## GOAL OF THE EXERCISE
Each line from the one containing "Instruction: Click Engineering" to the end of the listing below must be retyped exactly, with no line left out and none added.

★ ★ ★ ★ ★ ★ ★

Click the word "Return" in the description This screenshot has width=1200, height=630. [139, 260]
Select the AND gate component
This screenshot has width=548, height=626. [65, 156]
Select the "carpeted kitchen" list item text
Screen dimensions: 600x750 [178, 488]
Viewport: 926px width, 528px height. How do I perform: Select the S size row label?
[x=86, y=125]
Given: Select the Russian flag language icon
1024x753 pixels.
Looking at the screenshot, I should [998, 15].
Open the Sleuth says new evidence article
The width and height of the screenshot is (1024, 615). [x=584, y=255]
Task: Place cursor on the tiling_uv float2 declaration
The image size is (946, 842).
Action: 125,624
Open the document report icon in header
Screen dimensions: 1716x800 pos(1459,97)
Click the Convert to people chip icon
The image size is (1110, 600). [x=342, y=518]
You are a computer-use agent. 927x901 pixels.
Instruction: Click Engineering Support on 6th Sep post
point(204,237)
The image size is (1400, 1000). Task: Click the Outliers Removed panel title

★ ★ ★ ★ ★ ★ ★

## SOLVED EXERCISE
Instruction: Click Engineering Support on 6th Sep post
point(204,237)
The image size is (1400, 1000). Task: Click the Outliers Removed panel title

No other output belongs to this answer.